Laurie swallowed hard.

‘Alright, enough from mystic you,’ Jamie said, briskly. ‘I can see a vision of you with a hangover tomorrow, how’s that.’

 

 

29


‘Your speech was really nice,’ Laurie said, to Jamie’s dad, as they sat with nightcap whiskies in the over-stuffed, homely front room with the wood-burning fire, then winced at the cutesome inadequacy of ‘nice’.

‘Thank you, Laurie. It was from the heart.’

‘When are you going to tell them all?’ Jamie’s mum asked him. This was the first time the cancer had been directly mentioned in front of Laurie.

‘I might not,’ Eric said, sinking back into his chair. ‘Let them read the news in the obit column of the Lincolnshire Echo and say: “That sneaky bastard!”’

‘That’s not fair on me, they’ll be pestering me for the story for weeks on end,’ Mary said. ‘It’ll take me an hour to make it across Co-op when I need a loaf of bread.’

‘Yeah, you have to think of Mum here,’ Jamie said.

‘Oh God, even when you’re dying you don’t get out of the To Do list, Laurie, can you believe it!’ Eric said. Laurie smiled and wished her heart didn’t feel so waterlogged that she found it difficult to match his lightness, and be who they needed. She didn’t want Eric to go. The world could do with more Erics, and fewer of other people.

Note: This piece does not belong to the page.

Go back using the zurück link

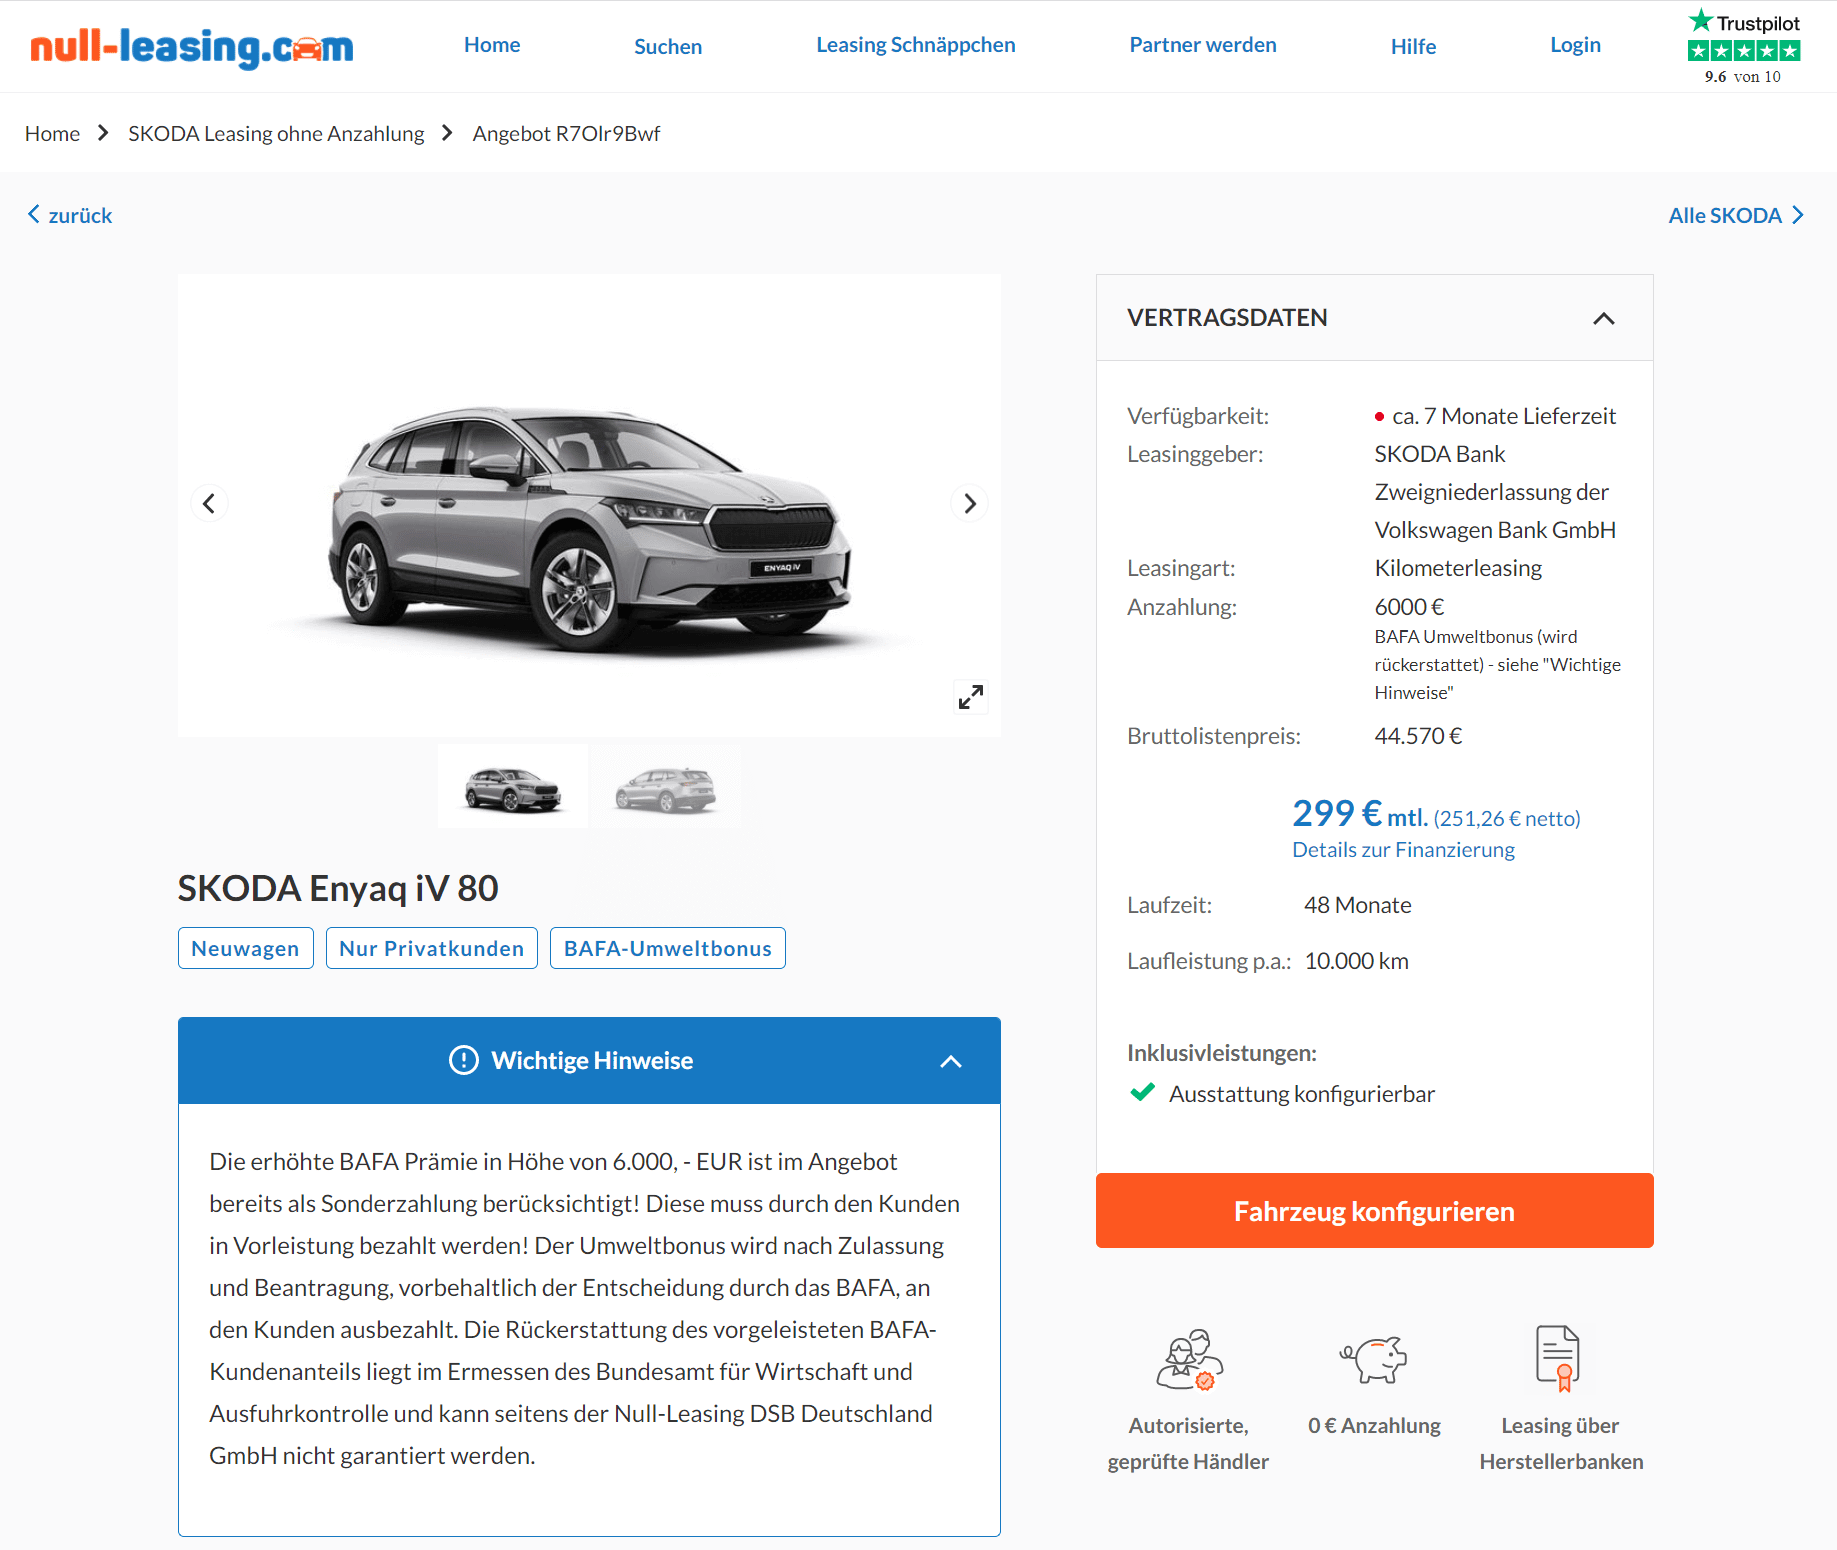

‘Ahhhh it was good to see everyone though. Mary, can you believe the mop on Ronald Turner! Bald as coot a few short months ago and now he’s had plugs. Cutting about with that lounge lizard’s quiff like he’s Bryan Ferry. Talk about straining credulity.’

There was some discussion about the unexpectedly luxuriant hairline of Eric’s former boss and then he said, ‘He’s an avid churchgoer, Ron. I wish I had faith. I wish I thought I was going to see Joe again.’